=== Section Start ===

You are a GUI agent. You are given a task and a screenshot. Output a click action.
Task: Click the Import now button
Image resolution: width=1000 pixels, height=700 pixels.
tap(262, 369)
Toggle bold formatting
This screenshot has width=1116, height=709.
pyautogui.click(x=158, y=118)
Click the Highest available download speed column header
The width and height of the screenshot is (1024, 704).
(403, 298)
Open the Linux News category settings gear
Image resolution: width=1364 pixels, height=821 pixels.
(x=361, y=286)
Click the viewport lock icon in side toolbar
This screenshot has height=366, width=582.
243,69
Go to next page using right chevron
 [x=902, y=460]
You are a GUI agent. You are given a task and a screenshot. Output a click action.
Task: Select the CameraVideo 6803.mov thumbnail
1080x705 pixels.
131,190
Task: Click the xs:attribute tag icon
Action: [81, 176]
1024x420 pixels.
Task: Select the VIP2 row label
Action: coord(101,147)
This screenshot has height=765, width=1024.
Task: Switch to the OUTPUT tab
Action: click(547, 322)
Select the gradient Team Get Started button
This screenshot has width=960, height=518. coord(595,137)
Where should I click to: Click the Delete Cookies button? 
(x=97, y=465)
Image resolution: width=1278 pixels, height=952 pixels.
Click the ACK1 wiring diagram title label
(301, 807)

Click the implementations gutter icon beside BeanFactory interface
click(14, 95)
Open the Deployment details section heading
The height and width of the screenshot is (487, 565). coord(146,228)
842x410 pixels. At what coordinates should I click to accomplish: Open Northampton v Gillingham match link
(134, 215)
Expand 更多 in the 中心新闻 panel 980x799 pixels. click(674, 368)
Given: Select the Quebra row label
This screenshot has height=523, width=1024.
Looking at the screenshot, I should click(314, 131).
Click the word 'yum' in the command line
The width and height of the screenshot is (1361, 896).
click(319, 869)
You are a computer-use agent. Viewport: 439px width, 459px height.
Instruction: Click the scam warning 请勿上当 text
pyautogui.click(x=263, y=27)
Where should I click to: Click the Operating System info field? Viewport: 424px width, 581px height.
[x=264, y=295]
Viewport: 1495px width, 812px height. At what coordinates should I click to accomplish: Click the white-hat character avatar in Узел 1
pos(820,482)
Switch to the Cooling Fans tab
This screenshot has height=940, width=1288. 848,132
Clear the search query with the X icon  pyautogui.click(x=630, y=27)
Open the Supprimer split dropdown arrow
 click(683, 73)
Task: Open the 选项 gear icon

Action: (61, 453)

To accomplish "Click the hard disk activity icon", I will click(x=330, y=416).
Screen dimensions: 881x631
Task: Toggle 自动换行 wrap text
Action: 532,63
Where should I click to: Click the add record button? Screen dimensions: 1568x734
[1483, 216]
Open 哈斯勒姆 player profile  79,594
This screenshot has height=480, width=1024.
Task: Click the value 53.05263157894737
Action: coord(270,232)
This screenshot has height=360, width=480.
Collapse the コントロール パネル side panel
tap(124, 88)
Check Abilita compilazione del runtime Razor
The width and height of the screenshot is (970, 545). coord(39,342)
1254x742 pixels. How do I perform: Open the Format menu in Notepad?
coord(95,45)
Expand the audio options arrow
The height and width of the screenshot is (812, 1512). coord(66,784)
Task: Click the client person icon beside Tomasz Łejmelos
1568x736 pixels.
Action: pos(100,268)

=== Section End ===

[How to complete this task]
The full listing above is to be given again exactly.

[Result of this exercise]
You are a GUI agent. You are given a task and a screenshot. Output a click action.
Task: Click the Import now button
Image resolution: width=1000 pixels, height=700 pixels.
tap(262, 369)
Toggle bold formatting
This screenshot has width=1116, height=709.
pyautogui.click(x=158, y=118)
Click the Highest available download speed column header
The width and height of the screenshot is (1024, 704).
(403, 298)
Open the Linux News category settings gear
Image resolution: width=1364 pixels, height=821 pixels.
(x=361, y=286)
Click the viewport lock icon in side toolbar
This screenshot has height=366, width=582.
243,69
Go to next page using right chevron
 [x=902, y=460]
You are a GUI agent. You are given a task and a screenshot. Output a click action.
Task: Select the CameraVideo 6803.mov thumbnail
1080x705 pixels.
131,190
Task: Click the xs:attribute tag icon
Action: [81, 176]
1024x420 pixels.
Task: Select the VIP2 row label
Action: coord(101,147)
This screenshot has height=765, width=1024.
Task: Switch to the OUTPUT tab
Action: click(547, 322)
Select the gradient Team Get Started button
This screenshot has width=960, height=518. coord(595,137)
Where should I click to: Click the Delete Cookies button? 
(x=97, y=465)
Image resolution: width=1278 pixels, height=952 pixels.
Click the ACK1 wiring diagram title label
(301, 807)

Click the implementations gutter icon beside BeanFactory interface
click(14, 95)
Open the Deployment details section heading
The height and width of the screenshot is (487, 565). coord(146,228)
842x410 pixels. At what coordinates should I click to accomplish: Open Northampton v Gillingham match link
(134, 215)
Expand 更多 in the 中心新闻 panel 980x799 pixels. click(674, 368)
Given: Select the Quebra row label
This screenshot has height=523, width=1024.
Looking at the screenshot, I should click(314, 131).
Click the word 'yum' in the command line
The width and height of the screenshot is (1361, 896).
click(319, 869)
You are a computer-use agent. Viewport: 439px width, 459px height.
Instruction: Click the scam warning 请勿上当 text
pyautogui.click(x=263, y=27)
Where should I click to: Click the Operating System info field? Viewport: 424px width, 581px height.
[x=264, y=295]
Viewport: 1495px width, 812px height. At what coordinates should I click to accomplish: Click the white-hat character avatar in Узел 1
pos(820,482)
Switch to the Cooling Fans tab
This screenshot has height=940, width=1288. 848,132
Clear the search query with the X icon  pyautogui.click(x=630, y=27)
Open the Supprimer split dropdown arrow
 click(683, 73)
Task: Open the 选项 gear icon

Action: (61, 453)

To accomplish "Click the hard disk activity icon", I will click(x=330, y=416).
Screen dimensions: 881x631
Task: Toggle 自动换行 wrap text
Action: 532,63
Where should I click to: Click the add record button? Screen dimensions: 1568x734
[1483, 216]
Open 哈斯勒姆 player profile  79,594
This screenshot has height=480, width=1024.
Task: Click the value 53.05263157894737
Action: coord(270,232)
This screenshot has height=360, width=480.
Collapse the コントロール パネル side panel
tap(124, 88)
Check Abilita compilazione del runtime Razor
The width and height of the screenshot is (970, 545). coord(39,342)
1254x742 pixels. How do I perform: Open the Format menu in Notepad?
coord(95,45)
Expand the audio options arrow
The height and width of the screenshot is (812, 1512). coord(66,784)
Task: Click the client person icon beside Tomasz Łejmelos
1568x736 pixels.
Action: pos(100,268)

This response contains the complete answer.